◆ What to do:
Find "Task: Sort table by ID Žádosti sort arrow" in the material below, then write out that line and every line after it exactly, ending with the last one; skip the pictures.

======== Records for this task

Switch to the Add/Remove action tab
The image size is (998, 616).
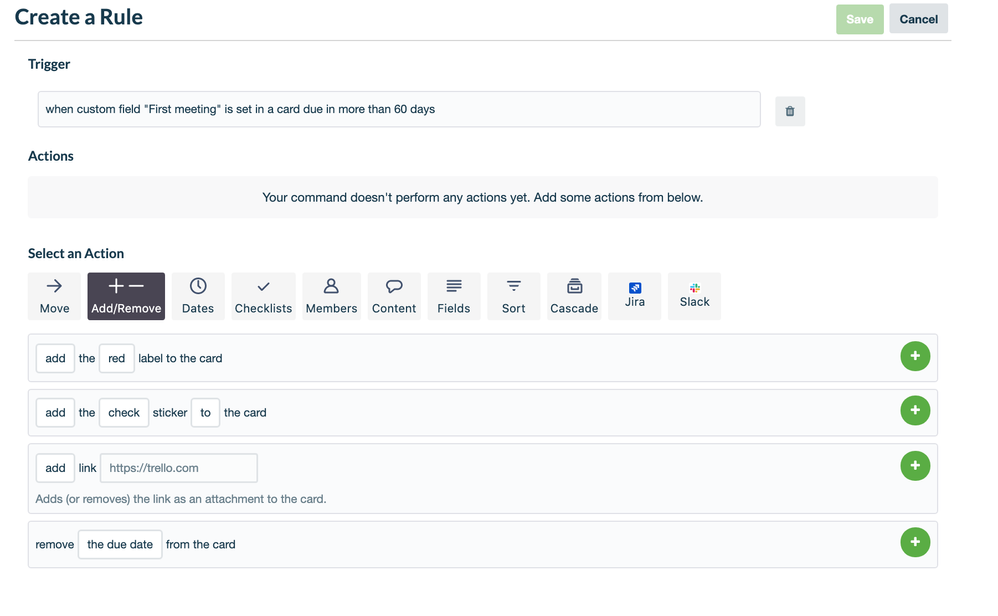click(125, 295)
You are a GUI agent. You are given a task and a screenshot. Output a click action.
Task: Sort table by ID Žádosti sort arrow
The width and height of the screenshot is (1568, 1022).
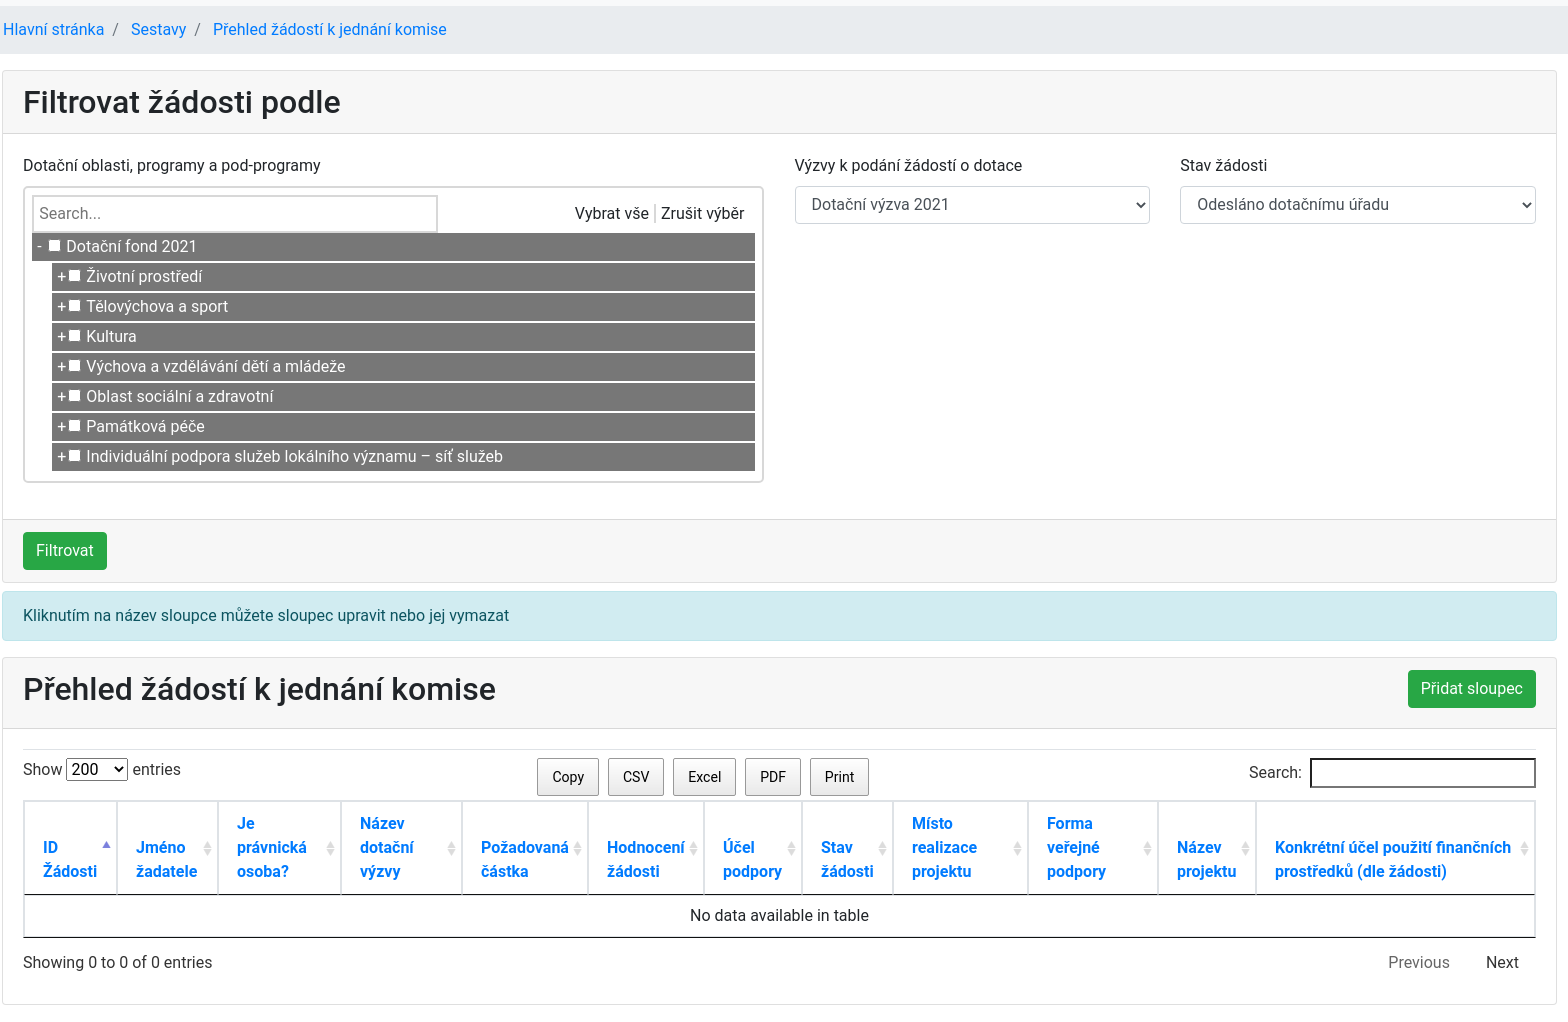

================

◆ Task response:
Task: Sort table by ID Žádosti sort arrow
The width and height of the screenshot is (1568, 1022).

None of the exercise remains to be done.